Com base nessa experiência, Michael sentiu que poderia avançar mais e inaugurou uma gestão empresarial diferente, voltada para a sociedade, em primeiro lugar. Para ele, o lucro é apenas consequência disso. Para tanto, inspirou-se em sua própria história de vida. Entre os 8 e 9 anos, foi aluno de um colégio interno britânico nos arredores de Buenos Aires. Com a mãe distante, apenas a avó materna o visitava a cada quinze dias. A cesta de balas, chocolates e bolachas que recebia era distribuída entre os colegas, o que tornava a visita da avó um evento aguardado por todos. Na solidão noturna de seu quarto, misturava lágrimas de saudade da família com a alegria pelo desprendimento que ainda não entendia.

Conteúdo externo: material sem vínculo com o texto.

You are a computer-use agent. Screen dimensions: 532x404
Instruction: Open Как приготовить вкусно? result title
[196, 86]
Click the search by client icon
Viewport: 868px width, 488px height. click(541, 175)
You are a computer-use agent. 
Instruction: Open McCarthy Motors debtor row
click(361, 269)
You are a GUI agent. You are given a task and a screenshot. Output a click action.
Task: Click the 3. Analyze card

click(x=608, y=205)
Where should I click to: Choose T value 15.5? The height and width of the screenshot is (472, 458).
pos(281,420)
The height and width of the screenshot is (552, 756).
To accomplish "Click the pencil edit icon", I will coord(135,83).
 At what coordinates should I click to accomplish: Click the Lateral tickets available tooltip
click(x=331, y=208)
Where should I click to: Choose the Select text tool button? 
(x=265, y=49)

Aos 14 anos ingressou no movimento juvenil Makabi, de orientação sionista e socialista. Um ano depois embarcava num navio rumo a Israel na busca de uma identidade que, mais tarde, se revelaria muito mais ampla do que o pertencimento a uma nação. Foi viver no kibutz Bror Hail, que abrigava jovens egípcios e brasileiros e era influenciado pelo Partido Trabalhista. A vida em comunidade despertou sentimentos como a solidariedade e o amor. "Foi o período que mais aprendi sobre a importância da vida", admite. Como todo jovem israelense, dois anos mais tarde ingressou compulsoriamente no serviço militar, no qual participou de confrontos contra os palestinos. Dessa experiência resultou um outro sentimento: uma profunda convicção pacifista, expressa até hoje em sua mania cotidiana de vestir roupas brancas e nunca usar a palavra luta.

Largou o Exército, o kibutz e Israel e decidiu voltar para a América Latina. Morou primeiro no Uruguai e, depois, veio para o Brasil e aqui ficou. Iniciou, então, uma carreira de executivo de multinacional. Em 1975, optou por criar o próprio negócio e, em sociedade com um amigo dos tempos do kibutz, fundou a Fersol, dedicada à síntese, produção e comercialização de produtos agroquímicos. Duas décadas depois, com a empresa em queda livre, assumiu a parte do sócio e se sentiu à vontade para fazer uma gestão diferente.

Depois do passo inicial que reclassificou os níveis salariais e gerou confiança interna, Michael iniciou uma política de fortalecimento da cidadania dos trabalhadores e da comunidade do entorno da fábrica, localizada num bairro pobre de Mairinque, a 70 quilômetros de São Paulo. Abriu a empresa para que o sindicato dos químicos falasse diretamente aos trabalhadores e propôs que ele mesmo pudesse se associar, sugestão negada e recebida com desconfiança pelas lideranças da entidade. Estabeleceu como remuneração mínima o salário defendido pelo Dieese, o que significa, em média, um valor três vezes superior ao piso salarial da categoria.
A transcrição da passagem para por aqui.